Soon after that the Taliban, then numbering about 200 to 300, marched on Kandahar. ''Most parts of the city resisted, and had to be captured militarily,'' says Ghraus.

By November the Taliban had set up governments in Kandahar and soon extended control into neighboring Helmand, Zabul, and Urozgan provinces. ''Since 95 percent of the people were supporting us, it didn't take long to capture those provinces,'' Ghraus remembers.

As they settled down to governing, most observers thought the group would be fortunate if they could hold on to their captured territory. It was at this time that three factors came into play that transformed the Taliban from a regional movement into a national force.

r The decision by Afghan Defense Minister Ahmad Shah Massoud to give the group political and military support, in the hope they would help take on his nemesis and rival -- Gulbuddin Hekmatyar. Mr. Hekmatyar is widely held responsible for the siege of Kabul since 1992 that has resulted in the deaths of about 20,000 people.

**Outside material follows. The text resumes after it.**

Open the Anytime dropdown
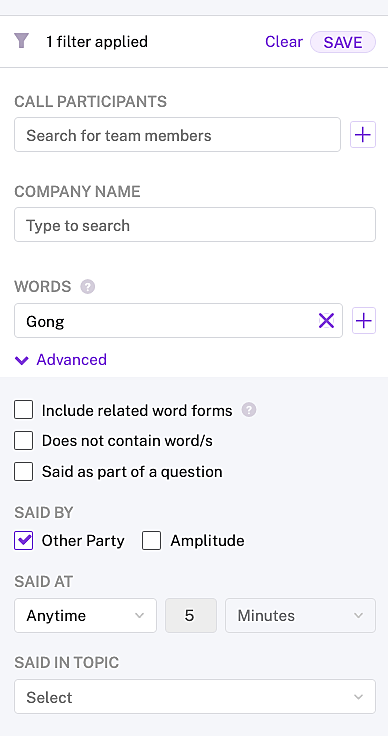This screenshot has width=388, height=736. tap(85, 615)
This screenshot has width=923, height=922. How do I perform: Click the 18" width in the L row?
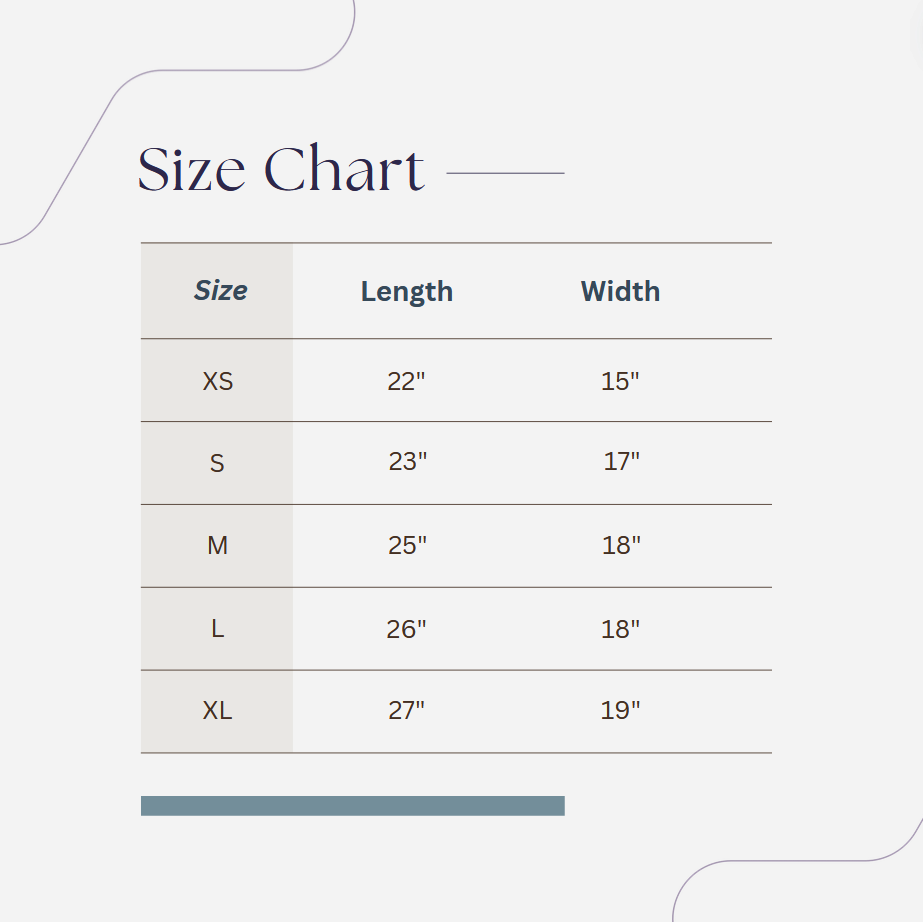620,629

r The decision of many educated Afghani exiles, mainly in Pakistan, to join Umar's ''peace army.''

r An unprecedented fatwa, or Islamic verdict, issued by a Pakistani mullah authorizing the Taliban to declare war on anyone who ''blocked the roads or even bothered other Muslims.''

Energized by the infusion of new followers and the decree, Taliban forces numbering about 2,000 marched north, capturing Ghazni and Midonshar. The youth army was quickly picking up new recruits. The great majority were uneducated youths of the Pashtun tribe but some were former fighters against the Soviet occupation.

The group soon reached Hekmatyar's headquarters in Charosyab on the outskirts of the capital to find his forces had left. Once the group settled in and their rigid Islamic views became known, people wondered whether they were really the liberators they were once thought to be.

But fighting erupted soon after and Mr. Masoud's government forces succeeded in pushing back the Taliban away from the city.

Its future, at this point, remains clouded, even though it controls a sizeable portion of Afghanistan.